Burmistrz gminy Boguchwała - Wiesław Kąkol.
Fot. Paweł Bialic

W gminie Boguchwała zakończyły się konsultacje z mieszkańcami w sprawie przyłączenia dwóch sołectw – Kielanówki i Racławówki – wewnątrz gminy do miasta Boguchwały. Konsultacje te są pilnie obserwowane także z Rzeszowa, gdyż na te same tereny chrapkę ma rzeszowski ratusz.

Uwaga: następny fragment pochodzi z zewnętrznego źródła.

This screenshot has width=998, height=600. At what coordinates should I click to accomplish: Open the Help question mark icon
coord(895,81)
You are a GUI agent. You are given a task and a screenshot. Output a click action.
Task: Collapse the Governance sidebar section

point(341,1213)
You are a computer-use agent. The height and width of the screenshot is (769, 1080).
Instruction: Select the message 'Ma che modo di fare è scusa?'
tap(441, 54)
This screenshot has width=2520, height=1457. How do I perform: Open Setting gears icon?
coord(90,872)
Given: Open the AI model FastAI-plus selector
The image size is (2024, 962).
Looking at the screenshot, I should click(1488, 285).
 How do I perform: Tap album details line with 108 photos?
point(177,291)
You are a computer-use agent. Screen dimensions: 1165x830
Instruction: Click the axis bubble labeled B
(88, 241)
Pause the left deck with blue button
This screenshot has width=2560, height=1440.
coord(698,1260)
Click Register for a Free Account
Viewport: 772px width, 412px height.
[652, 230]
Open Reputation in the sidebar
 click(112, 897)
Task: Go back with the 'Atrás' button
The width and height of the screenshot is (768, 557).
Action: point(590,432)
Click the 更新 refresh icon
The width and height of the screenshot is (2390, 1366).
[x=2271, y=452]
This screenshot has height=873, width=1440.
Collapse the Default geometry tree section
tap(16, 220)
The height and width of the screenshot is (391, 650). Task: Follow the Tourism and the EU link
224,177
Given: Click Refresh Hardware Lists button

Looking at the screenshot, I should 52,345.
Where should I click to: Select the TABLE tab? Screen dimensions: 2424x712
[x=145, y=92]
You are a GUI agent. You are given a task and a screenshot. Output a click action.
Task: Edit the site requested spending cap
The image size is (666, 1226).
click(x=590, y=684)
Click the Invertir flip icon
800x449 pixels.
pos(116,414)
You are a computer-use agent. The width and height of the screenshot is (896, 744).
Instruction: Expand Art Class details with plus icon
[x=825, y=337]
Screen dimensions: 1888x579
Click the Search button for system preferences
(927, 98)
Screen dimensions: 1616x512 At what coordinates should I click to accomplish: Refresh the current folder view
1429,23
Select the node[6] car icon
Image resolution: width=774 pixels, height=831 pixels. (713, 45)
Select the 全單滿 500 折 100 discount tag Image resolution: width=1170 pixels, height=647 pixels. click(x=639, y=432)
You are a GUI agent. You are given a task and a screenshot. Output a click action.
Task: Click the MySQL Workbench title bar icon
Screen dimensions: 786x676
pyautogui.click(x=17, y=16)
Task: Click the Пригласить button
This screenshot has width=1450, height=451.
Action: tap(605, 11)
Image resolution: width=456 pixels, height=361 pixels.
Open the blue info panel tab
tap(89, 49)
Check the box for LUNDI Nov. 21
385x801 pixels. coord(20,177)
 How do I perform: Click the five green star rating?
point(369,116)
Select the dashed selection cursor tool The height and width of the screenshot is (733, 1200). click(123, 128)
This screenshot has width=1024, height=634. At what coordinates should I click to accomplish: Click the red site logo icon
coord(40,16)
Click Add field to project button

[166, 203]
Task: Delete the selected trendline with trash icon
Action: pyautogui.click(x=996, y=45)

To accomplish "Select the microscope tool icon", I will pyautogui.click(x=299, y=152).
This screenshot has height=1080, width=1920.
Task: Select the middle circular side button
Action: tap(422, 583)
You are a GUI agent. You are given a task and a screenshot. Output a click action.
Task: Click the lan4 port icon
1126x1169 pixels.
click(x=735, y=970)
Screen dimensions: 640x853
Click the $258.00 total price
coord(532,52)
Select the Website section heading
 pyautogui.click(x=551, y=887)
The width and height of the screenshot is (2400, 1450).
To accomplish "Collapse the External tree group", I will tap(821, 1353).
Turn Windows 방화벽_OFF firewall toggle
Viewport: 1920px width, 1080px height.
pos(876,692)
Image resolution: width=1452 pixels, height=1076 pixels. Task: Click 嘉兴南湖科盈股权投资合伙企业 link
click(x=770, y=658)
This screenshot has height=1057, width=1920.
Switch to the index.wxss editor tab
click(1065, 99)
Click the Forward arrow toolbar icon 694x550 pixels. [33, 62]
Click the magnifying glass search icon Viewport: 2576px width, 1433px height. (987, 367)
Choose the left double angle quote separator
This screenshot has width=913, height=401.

Wyniki konsultacji nie są jednoznaczne. Z informacji udzielonej dziś przez burmistrza Wiesława Kąkola na posiedzeniu Rady Miejskiej w Boguchwale wynika, że zdecydowana większość mieszkańców gminy chce przyłączenia dwóch wymienionych sołectw do stolicy gminy, natomiast wśród mieszkańców dwóch omawianych sołectw chęć do zmiany granic jest już o wiele mniejsza.

W całej gminie „za” zmianą granic opowiedziało się 74 proc. głosujących, „przeciw” temu pomysłowi było 25 proc. głosujących. Liczba głosów niezdecydowanych stanowiła 1 proc. Należy podkreślić sporą frekwencję. W głosowaniu uczestniczyło ponad 4 tys. osób, co stanowi około ¼ wszystkich uprawnionych do głosowania w gminie.

Wśród samych mieszkańców Kielanówki i Racławówki „za” włączeniem do Boguchwały było 36 proc. głosujących, „przeciw” temu pomysłowi było 62 proc. głosujących. Liczba głosów niezdecydowanych stanowiła 2 proc.

Burmistrz Boguchwały proponuje wstrzymanie działań w sprawie zmian granic

Po zakończeniu konsultacji Rada Gminy Boguchwała miała podjąć uchwałę o złożeniu wniosku do wojewody podkarpackiego Ewy Leniart o zaopiniowanie proponowanej przez gminę zmiany granic. Jednak niejednoznaczny wynik konsultacji w tej sprawie skłonił burmistrza Kąkola do wstrzymania prac nad przyłączeniem Racławówki i Kielanówki do Boguchwały.

– Prowadzone podczas konsultacji liczne rozmowy i spotkania wskazują, że wielu mieszkańców tych sołectw chce zachowania obecnego stanu. Obawiają się zarówno przyłączenia do miasta Boguchwała jak i do Rzeszowa. Jako burmistrz Boguchwały widząc te obawy i szanując zdanie mieszkańców Kielanówki i Racławówki postanowiłem nie podejmować kolejnych kroków w tej sprawie. Kielanówka i Racławówka pozostaną więc, zgodnie z głosami ich mieszkańców, nadal sołectwami Gminy Boguchwała – przekazał nam dziś Wiesław Kąkol.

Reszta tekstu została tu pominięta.